- _AIM OF THE EXERCISE_
Rewrite the passage of the college comparison discussion starting with "The payscale shows" and going on through "private school list.", putting "W&M" wherever "William and Mary" appears.

- _SOURCE TEXT_
===

It depends what you mean by “similar to an ivy”. If you mean 75% of undergraduates are in the 1500 and up group(pre-TO) , almost all stem kids took BC calc or multivariable calc in HS, large group of premed gunners, large group of finance bros, focus on liberal arts education even for stem majors, competitive clubs, good med/law/internship placements then yes it is very similar to ivy/T10. Vanderbilt is an excellent well respected school and has been for decades. Who knows why it is getting hate here.
Wake has a slightly less high-testing competitive student body but has the seminar/small classes, good placement and culture of working hard on classes—it is like William&Mary but more sporty. Definitely academic kids at both but not T10/ivy intensity because the majority are not former HS superstars/vals or sals all competing . Tulane is several notches down and is not going to provide anything close to wake or W&M level peer group, let alone Vanderbilt.


If you look at the WSJ analysis of graduates earning the highest salaries in 9 different fields, Vanderbilt only makes one of the nine lists, yet every Ivy league school makes the list for every single profession. Isn't that a more relevant comparison?

I would note, Wake, Tulane and NEU don't make any of the lists.

W&M actually does very well and makes 6 of the 9 lists.



This is inaccurate. William and Mary barely makes the lists of top 20 Public colleges, and is behind schools such as University of Washington and Rutgers. It would not rank at all on the top 20 private college list, which is dominated by the Ivies.


Rutgers is only ranked in 3 lists and is behind W&M in 2. W&M is on 6 lists. Washington does well as do California schools (UCs, Cal State). Cost of living may factor.


But it isn’t even in the top 100 when public and private schools are combined,


We don’t know that since WSJ only shows top 20 private and top 20 public.

The payscale shows the overall median for all grads…but that median is way below ($40-$50k in some instances) what the WSJ is showing for median salaries for these 9 areas.


Because the wsj is picking more lucrative professions, a school wide median is the more relevant number and William and Mary is not in top 100. They also would not be in the top 20 private school list.


A school wide median is misleading as it would not take into account mix of majors. Georgia Tech grads out earn Berkeley graduates on average (despite Berkeley being located California which has 40% higher cost of living than the national average). If you look at individual fields, though, Berkeley graduates often earn more. How can that be? Georgia Tech has an extremely high percentage of engineering graduates that go into high paying fields, considerably higher even than Berkeley.
Anonymous
Berkeley graduates earn considerably more than UT Austin graduates. But which one is more likely to have a higher percentage of graduates that own their own home?

===

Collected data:
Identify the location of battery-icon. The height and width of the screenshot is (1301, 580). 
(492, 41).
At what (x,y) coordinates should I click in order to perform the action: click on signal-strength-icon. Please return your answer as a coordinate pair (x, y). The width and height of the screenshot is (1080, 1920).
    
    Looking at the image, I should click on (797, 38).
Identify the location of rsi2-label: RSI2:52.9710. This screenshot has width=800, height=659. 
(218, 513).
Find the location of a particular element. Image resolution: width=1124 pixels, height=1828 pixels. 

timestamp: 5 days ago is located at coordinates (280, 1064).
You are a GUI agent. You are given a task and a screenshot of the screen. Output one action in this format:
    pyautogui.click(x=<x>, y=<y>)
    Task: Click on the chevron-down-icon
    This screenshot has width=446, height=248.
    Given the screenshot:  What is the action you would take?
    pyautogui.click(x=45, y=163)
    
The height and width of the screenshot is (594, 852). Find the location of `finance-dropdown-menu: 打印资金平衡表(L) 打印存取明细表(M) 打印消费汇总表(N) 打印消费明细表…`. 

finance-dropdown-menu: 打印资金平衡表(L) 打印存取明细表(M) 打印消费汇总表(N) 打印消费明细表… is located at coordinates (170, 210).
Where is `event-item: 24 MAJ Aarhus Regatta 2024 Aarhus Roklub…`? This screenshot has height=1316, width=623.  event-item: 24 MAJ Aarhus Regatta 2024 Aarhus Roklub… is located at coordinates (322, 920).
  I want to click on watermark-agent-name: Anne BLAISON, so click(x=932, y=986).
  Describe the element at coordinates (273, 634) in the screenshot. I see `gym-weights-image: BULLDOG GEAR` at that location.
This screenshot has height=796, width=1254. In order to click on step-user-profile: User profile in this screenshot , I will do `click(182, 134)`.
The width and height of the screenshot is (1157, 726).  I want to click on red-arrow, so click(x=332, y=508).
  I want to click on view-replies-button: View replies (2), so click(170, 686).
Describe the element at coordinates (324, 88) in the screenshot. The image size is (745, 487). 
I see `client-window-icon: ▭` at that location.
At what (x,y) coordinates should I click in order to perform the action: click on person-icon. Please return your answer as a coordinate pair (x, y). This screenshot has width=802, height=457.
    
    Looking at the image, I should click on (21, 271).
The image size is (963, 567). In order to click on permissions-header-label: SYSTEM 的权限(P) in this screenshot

===

- _ANSWER TO THIS EXERCISE_
The payscale shows the overall median for all grads…but that median is way below ($40-$50k in some instances) what the WSJ is showing for median salaries for these 9 areas.


Because the wsj is picking more lucrative professions, a school wide median is the more relevant number and W&M is not in top 100. They also would not be in the top 20 private school list.